学校からは都庁が見えた.夕陽に照らされる新宿ビル群.そこから見下ろされる下町に,母校はあった.
いつの間にか仲良くなっていた親友に,今日は一緒に帰れない事を告げる.いつも彼はふーんとだけいった.ボロボロの鞄を手に取り颯爽と教室をあとにする彼を見送り,隣の教室へと歩を進める.
一緒に帰ろうなんて言葉を飲み込み,友達と談笑している彼女がいる教室に徐にはいっていく.友達の目配せでこっちに気付いて,じゃーねと言って学校を出る.

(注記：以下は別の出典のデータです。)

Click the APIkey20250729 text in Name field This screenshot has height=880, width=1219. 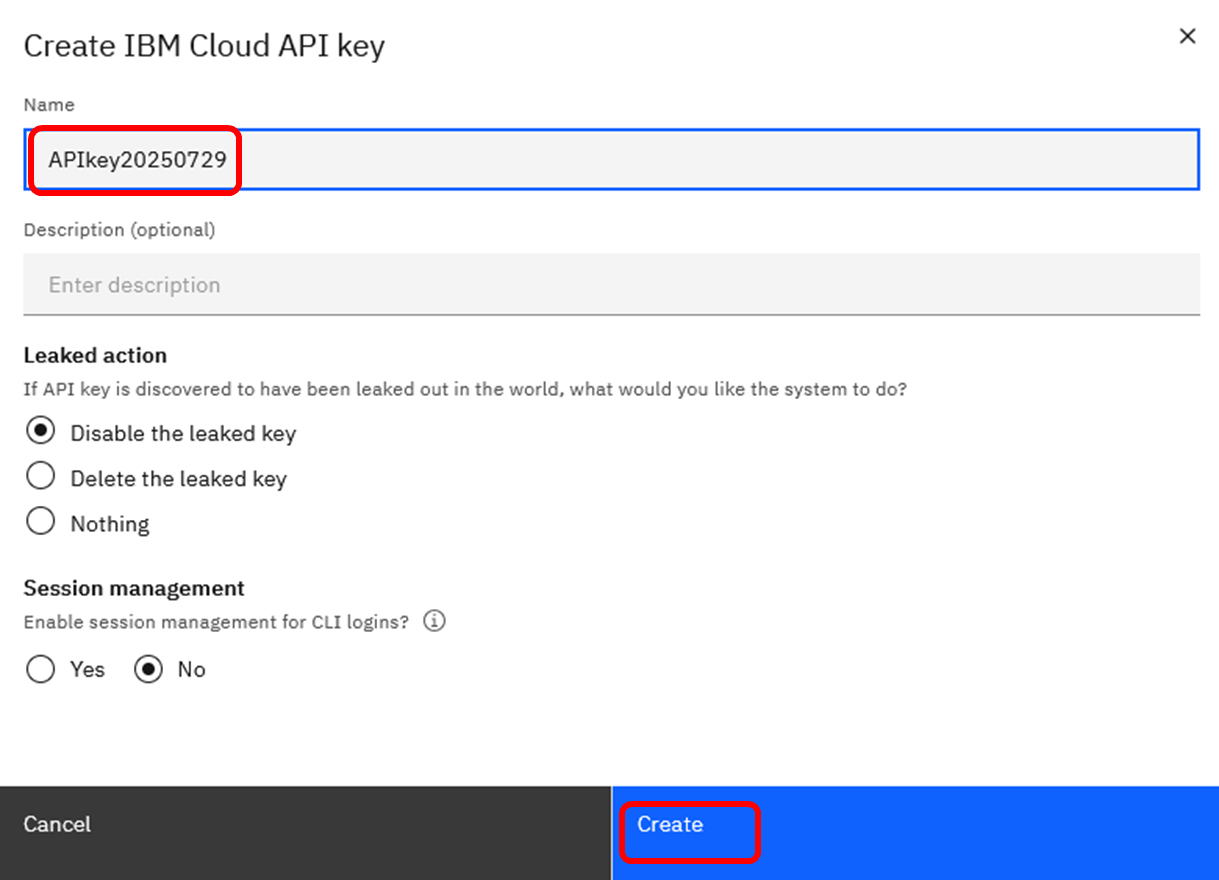pyautogui.click(x=137, y=160)
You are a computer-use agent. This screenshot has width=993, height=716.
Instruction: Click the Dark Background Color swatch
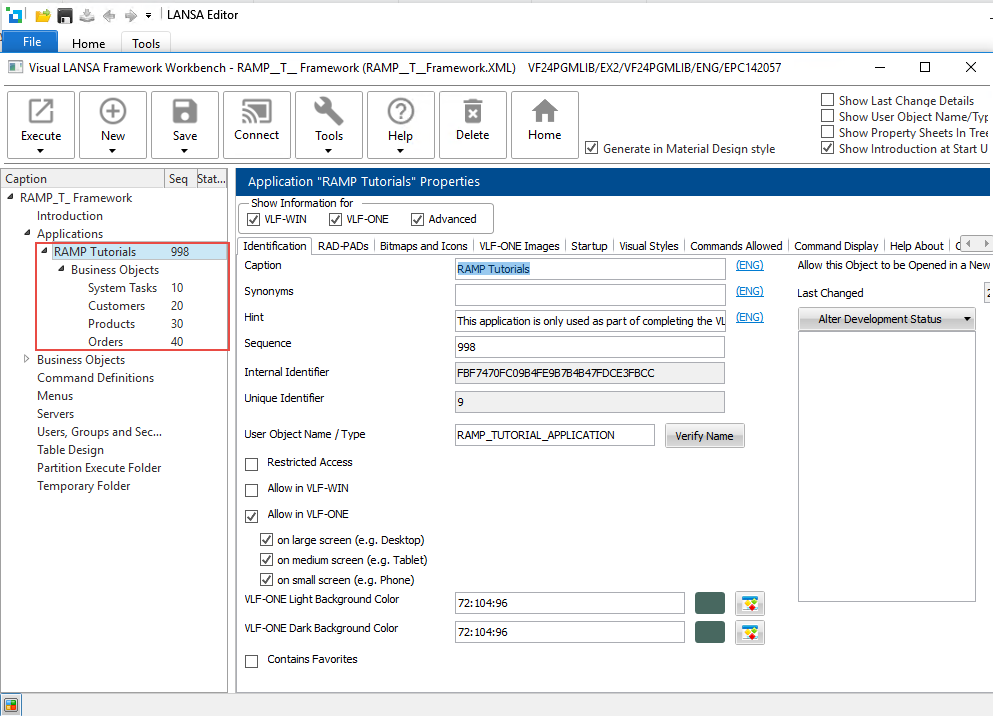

新宿・渋谷が近い学校からの帰り道は,都会の雑音とは切り離された,古い住宅街の裏通り.先生が,先輩が,友達が,テストが,そんな話をうんうんとききながら,二人の影法師はオペラシティへと向かう.商店街を抜けると,ぬっと現れる淡いピンクのオペラシティ.テニスコートとデニーズを横目に,ピンクの塔の麓へと階段を上る.
まばゆいオレンジの空を背景にして,街並の切り絵が広がる.目を凝らすと,ぽつんと佇む富士山の影.今は無きその影は,今日もどこかで夕陽に照らされている.